Moi j’ai bien vu l’atmosphère qui régnait au sein du parti, du fait essentiellement des manœuvres et oppositions de Soumane Touré en 1998, et j’ai préféré ne pas insister ; on ne peut pas continuer à diriger un parti avec quelqu’un dont l’attitude s’assimile à du sabotage. C’est ainsi que je qualifie l’attitude de Soumane Touré : du sabotage. Faire preuve systématiquement de mauvaise volonté, ne pas être capable d’accomplir le travail pour lequel on a été désigné et dans les délais, j’estime que cela n’est pas bien. C’est du sabotage. C’est pourquoi j’ai voulu que quelqu’un d’autre fasse l’expérience de premier responsable du parti. Je l’ai été entre 1991 et 1998, donc pendant sept ans, je pense que c’est une bonne expérience et que quelqu’un pourrait aussi me remplacer.

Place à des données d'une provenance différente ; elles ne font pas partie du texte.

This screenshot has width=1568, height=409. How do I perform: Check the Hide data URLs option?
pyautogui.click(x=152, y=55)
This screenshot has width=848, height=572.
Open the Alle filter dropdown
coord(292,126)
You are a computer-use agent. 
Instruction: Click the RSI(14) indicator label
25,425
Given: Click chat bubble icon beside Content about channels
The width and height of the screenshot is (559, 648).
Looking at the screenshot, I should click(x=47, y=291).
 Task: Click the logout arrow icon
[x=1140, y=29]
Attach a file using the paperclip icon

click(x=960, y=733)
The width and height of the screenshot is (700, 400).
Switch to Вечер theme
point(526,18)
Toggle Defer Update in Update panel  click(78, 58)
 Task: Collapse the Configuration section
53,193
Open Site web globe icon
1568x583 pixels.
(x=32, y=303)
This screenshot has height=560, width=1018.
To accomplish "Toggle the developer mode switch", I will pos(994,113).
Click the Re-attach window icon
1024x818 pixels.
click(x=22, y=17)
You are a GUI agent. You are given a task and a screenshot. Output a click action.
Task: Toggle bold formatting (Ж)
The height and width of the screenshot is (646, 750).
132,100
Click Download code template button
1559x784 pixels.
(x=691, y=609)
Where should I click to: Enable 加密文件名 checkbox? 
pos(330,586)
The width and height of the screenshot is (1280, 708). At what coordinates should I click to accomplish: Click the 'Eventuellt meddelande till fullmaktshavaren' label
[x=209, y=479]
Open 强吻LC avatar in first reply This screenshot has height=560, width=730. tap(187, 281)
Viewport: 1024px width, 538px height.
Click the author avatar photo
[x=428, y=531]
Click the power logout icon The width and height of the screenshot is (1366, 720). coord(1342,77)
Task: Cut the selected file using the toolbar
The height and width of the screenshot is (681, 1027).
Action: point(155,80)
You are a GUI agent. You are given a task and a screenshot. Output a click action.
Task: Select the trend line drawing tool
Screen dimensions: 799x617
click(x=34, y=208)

Voilà essentiellement les raisons qui m’ont poussé à ne pas me présenter.

Mais si l’on considère que c’est le fait que je ne me sois pas présenté qui a ouvert la voie à Soumane Touré et ensuite à ses manipulations qui ont conduit à sa démission, c’est peut-être juste. Si je n’avais pas démissionné, peut-être que les choses se seraient passées autrement. Sachez d’ailleurs, qu’en 1993, il a fallu que des gens comme moi, nous nous mobilisions pour assumer la réélection de Soumane Touré au sein de l’organe dirigeant du parti, sinon il n’y entrait pas, les militants n’en voulaient pas du tout. Il a fallu des détours, des entretiens avec les uns et les autres, pour convaincre les gens de le voter. Mais, vous savez, il y a beaucoup de gens comme ça, ils vous paient en monnaie de singe dès qu’ils en ont l’occasion. Cela fait partie de l’expérience.